JEFFERSON CITY - In his first meeting with press since the rejection of Justice Ronnie White's bid for a federal judgeship, Gov Mel Carnahan called the actions of Sen. John Ashcroft, R-Mo., "politics at it's worst."
Ashcroft was instrumental in rallying support for the defeat of White's nomination in the Senate on Tuesday, claiming that White's track record shows a soft stance on the death penalty.
"It was done at the leadership of Sen. Ashcroft in some sort of desperation effort to save his political career. That's character assassination at it's worst. It's simply not a good day for democracy," said Carnahan.
Carnahan has said he plans to challenge Ashcroft for his seat in the Senate in the 2000 election.
David James, spokesman for Ashcroft said, "Senator Ashcroft did not have to prompt anybody at all. The law enforcement community of Missouri made it very well known that they opposed Judge White's nomination."

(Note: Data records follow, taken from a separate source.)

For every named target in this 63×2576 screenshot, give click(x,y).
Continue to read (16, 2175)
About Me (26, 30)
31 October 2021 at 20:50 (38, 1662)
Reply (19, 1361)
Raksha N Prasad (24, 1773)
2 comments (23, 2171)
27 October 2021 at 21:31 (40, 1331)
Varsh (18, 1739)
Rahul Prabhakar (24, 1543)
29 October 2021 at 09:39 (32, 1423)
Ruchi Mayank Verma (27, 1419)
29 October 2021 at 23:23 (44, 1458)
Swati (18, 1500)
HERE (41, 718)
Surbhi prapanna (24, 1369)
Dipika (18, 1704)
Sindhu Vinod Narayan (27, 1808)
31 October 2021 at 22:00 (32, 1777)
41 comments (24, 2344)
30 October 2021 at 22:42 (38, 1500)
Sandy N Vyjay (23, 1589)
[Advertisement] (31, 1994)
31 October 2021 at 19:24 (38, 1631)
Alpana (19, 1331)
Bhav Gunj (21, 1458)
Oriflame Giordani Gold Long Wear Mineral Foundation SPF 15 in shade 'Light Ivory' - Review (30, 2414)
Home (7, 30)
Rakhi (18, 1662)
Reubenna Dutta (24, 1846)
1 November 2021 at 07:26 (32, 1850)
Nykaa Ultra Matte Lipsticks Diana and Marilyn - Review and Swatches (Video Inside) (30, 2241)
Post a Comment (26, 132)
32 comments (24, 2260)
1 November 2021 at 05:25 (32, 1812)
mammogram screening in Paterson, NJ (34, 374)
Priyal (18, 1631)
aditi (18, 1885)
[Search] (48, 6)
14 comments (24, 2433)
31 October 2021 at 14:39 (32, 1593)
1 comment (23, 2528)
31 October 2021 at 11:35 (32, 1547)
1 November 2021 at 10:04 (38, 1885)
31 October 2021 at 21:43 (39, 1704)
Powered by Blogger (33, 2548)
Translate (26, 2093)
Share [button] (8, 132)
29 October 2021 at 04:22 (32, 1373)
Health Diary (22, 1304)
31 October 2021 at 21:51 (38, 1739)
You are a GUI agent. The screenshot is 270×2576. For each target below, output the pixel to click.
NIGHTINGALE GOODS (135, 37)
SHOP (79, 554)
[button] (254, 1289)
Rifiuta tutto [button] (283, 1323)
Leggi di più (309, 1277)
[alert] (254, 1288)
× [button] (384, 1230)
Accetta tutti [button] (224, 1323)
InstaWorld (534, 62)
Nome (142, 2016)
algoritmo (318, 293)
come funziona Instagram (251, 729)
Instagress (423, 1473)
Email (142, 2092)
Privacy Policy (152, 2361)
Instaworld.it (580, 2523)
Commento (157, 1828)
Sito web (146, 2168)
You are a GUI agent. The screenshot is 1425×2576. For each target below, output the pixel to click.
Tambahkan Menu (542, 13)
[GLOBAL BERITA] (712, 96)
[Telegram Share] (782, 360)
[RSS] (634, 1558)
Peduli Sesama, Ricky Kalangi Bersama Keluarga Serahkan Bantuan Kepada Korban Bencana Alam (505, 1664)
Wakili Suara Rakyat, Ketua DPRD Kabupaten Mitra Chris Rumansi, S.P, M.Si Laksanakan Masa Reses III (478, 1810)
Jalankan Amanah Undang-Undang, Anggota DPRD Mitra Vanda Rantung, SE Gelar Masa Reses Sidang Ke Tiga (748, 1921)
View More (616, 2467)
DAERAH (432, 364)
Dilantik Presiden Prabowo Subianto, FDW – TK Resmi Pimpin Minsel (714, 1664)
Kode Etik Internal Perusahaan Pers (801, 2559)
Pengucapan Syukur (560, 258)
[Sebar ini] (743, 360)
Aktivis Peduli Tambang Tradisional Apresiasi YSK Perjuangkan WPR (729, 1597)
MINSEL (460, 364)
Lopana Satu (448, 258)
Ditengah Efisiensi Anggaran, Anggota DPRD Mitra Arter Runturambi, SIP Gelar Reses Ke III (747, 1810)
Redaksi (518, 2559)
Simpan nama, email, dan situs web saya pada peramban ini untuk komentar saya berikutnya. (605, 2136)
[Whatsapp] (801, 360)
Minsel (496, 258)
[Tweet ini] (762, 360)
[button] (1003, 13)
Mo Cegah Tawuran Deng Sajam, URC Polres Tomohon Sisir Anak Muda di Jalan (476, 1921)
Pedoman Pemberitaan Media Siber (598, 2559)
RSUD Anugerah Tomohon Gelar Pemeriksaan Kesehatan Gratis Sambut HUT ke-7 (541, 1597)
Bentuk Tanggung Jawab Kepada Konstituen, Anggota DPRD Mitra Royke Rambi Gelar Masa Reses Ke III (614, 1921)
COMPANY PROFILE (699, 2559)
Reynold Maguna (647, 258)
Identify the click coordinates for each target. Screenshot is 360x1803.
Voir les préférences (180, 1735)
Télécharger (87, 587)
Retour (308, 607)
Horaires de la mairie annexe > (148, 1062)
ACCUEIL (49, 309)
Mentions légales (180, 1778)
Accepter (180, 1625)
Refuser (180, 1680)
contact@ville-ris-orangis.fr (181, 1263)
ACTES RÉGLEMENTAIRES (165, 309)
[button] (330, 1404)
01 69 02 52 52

White, the first African American judge to sit on Missouri's Supreme Court, was the first nominee in 12 years to be rejected.
"I think it's a very sad day when the United States Senate takes the crass political action that it took to really wreak the career of a very fine judge, a very fine human being," Carnahan said.
According to a Washington Post report, President Clinton denounced the move as "a disgraceful act" tinged by racial consideration because the nominee was African American.
Carnahan said statistically, it was true that minorities and women had a harder time being confirmed by the Republican US Senate. "Senator Leahy has made that point repeatedly," said Carnahan.
The Washington Post reported Sen. Patrick Leahy, the Judiciary Committee's ranking Democrat as having said earlier that he hoped the country had not reverted to a time in it's history where there was a color test on nominations.
"Gov Carnahan and his buddy Bill Clinton lost a very fairly debated contest on a floor of The United States Senate," said James. "I would challenge Gov. Carnahan to come forward with evidence to suggest that this decision wasn't based on simply the facts of the case which is Judge White's judicial record."
Carnahan said Ashcroft had been outspoken against Judge White for some time although Ashcroft's appointees to The Missouri Supreme Court had voted to reverse the death penalty 124 times while White had done so only 17 times. "It's predictably important that he singled out Judge White which I think is a very dangerous thing to do." "His statistics just don't hold water," Carnahan said.